↓

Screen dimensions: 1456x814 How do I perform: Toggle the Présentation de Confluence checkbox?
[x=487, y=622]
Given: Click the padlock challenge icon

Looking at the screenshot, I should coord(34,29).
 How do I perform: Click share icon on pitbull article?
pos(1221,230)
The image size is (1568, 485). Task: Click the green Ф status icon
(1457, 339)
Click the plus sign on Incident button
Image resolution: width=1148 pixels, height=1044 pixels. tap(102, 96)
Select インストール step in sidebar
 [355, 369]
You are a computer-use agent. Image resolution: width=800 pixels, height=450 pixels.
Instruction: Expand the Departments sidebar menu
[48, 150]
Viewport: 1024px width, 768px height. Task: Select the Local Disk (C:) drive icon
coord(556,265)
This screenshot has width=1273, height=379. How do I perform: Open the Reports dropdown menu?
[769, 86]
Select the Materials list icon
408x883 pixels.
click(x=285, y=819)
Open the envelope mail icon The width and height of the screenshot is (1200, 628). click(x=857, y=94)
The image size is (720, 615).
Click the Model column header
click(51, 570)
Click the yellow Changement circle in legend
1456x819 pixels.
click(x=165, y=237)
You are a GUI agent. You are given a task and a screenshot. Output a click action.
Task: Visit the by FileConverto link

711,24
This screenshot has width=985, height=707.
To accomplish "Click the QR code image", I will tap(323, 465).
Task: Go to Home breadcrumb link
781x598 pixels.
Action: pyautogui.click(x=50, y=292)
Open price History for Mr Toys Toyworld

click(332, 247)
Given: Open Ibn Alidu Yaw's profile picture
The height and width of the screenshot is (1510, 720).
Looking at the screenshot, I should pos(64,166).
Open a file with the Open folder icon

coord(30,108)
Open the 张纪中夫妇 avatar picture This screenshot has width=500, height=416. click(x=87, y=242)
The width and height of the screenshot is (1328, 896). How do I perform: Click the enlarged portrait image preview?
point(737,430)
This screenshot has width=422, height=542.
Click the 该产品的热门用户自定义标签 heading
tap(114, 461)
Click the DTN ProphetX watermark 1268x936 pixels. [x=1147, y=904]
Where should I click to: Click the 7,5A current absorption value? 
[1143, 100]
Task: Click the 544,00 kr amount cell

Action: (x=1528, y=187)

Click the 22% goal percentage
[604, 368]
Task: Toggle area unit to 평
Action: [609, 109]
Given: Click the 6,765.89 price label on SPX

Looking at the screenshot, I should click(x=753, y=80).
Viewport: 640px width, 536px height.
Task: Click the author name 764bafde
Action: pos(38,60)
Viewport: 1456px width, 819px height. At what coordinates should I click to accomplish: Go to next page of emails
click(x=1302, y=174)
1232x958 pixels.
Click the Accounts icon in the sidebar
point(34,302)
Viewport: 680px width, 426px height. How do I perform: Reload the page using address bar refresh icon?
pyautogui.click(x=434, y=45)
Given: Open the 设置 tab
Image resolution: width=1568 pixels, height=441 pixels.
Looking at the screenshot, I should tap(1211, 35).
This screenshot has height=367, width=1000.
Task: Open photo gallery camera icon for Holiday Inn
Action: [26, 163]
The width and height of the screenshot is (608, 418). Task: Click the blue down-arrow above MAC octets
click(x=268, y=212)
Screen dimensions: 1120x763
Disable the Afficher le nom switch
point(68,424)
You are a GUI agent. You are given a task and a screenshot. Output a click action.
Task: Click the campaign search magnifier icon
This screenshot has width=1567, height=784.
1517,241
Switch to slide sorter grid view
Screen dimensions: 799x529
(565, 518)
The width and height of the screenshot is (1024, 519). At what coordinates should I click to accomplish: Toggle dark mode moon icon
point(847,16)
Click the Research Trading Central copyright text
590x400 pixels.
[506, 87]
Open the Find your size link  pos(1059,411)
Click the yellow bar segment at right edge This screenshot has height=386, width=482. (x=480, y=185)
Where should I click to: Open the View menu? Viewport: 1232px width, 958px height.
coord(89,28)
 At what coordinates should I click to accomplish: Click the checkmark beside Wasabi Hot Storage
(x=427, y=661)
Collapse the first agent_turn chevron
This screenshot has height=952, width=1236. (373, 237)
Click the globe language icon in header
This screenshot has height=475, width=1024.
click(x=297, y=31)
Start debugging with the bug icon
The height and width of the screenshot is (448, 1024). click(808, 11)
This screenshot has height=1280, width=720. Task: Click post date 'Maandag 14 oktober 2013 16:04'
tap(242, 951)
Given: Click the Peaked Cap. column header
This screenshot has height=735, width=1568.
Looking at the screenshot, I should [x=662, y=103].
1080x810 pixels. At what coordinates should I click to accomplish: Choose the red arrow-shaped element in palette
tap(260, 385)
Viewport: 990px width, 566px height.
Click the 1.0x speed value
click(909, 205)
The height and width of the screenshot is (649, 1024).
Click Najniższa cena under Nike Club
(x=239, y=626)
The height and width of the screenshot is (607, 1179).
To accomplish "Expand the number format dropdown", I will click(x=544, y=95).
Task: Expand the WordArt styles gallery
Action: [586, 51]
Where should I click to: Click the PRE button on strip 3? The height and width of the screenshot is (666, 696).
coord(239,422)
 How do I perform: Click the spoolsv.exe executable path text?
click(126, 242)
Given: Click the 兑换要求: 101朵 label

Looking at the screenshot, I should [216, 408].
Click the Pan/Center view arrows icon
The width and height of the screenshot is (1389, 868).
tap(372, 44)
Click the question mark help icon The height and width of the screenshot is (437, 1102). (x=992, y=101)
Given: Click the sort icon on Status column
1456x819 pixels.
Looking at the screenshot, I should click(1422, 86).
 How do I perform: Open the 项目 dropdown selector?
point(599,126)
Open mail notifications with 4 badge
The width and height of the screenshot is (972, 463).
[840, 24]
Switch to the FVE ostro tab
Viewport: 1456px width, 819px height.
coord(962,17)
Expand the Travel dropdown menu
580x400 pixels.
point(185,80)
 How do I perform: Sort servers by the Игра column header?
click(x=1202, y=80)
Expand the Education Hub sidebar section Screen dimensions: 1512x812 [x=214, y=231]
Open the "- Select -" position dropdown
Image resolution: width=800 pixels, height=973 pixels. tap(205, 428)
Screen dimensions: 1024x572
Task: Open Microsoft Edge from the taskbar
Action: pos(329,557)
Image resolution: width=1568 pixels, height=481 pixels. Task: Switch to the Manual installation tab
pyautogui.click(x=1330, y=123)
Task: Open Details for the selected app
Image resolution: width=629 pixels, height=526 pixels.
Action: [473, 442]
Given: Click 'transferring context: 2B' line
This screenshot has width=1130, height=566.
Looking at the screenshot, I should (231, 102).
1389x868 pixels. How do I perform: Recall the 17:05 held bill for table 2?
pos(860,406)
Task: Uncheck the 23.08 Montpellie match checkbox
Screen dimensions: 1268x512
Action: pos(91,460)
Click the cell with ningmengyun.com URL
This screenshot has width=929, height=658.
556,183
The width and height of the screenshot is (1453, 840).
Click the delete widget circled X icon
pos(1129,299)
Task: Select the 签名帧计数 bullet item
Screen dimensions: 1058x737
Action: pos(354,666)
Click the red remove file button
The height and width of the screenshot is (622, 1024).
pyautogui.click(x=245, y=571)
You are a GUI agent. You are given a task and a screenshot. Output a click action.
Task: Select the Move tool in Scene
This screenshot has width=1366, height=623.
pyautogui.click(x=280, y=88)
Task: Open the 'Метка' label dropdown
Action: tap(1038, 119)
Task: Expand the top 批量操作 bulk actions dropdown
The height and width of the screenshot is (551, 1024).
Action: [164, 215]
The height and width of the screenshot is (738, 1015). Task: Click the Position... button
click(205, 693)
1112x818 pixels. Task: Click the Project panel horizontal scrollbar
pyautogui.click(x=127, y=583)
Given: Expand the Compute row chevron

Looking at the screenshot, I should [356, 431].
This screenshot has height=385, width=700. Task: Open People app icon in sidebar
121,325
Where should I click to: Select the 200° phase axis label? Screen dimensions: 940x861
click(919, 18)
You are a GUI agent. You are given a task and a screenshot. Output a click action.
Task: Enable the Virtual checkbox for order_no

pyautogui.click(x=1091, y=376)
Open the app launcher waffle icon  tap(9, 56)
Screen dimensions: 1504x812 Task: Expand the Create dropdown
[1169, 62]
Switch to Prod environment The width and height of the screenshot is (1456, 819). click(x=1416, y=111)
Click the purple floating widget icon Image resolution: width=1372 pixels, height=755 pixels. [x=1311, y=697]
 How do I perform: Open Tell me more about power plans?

↑

◆ WHAT THE TASK ASKS
Rewrite the rows from the line with "1389x868 pixels. How" up to and including the line with "Action: [164, 215]", changing "Move tool" to "Rotate tool" and leaving everything else the same.

◆ OUTPUT FOR THIS TASK
1389x868 pixels. How do I perform: Recall the 17:05 held bill for table 2?
pos(860,406)
Task: Uncheck the 23.08 Montpellie match checkbox
Screen dimensions: 1268x512
Action: pos(91,460)
Click the cell with ningmengyun.com URL
This screenshot has width=929, height=658.
556,183
The width and height of the screenshot is (1453, 840).
Click the delete widget circled X icon
pos(1129,299)
Task: Select the 签名帧计数 bullet item
Screen dimensions: 1058x737
Action: pos(354,666)
Click the red remove file button
The height and width of the screenshot is (622, 1024).
pyautogui.click(x=245, y=571)
You are a GUI agent. You are given a task and a screenshot. Output a click action.
Task: Select the Rotate tool in Scene
This screenshot has width=1366, height=623.
pyautogui.click(x=280, y=88)
Task: Open the 'Метка' label dropdown
Action: tap(1038, 119)
Task: Expand the top 批量操作 bulk actions dropdown
The height and width of the screenshot is (551, 1024).
Action: [164, 215]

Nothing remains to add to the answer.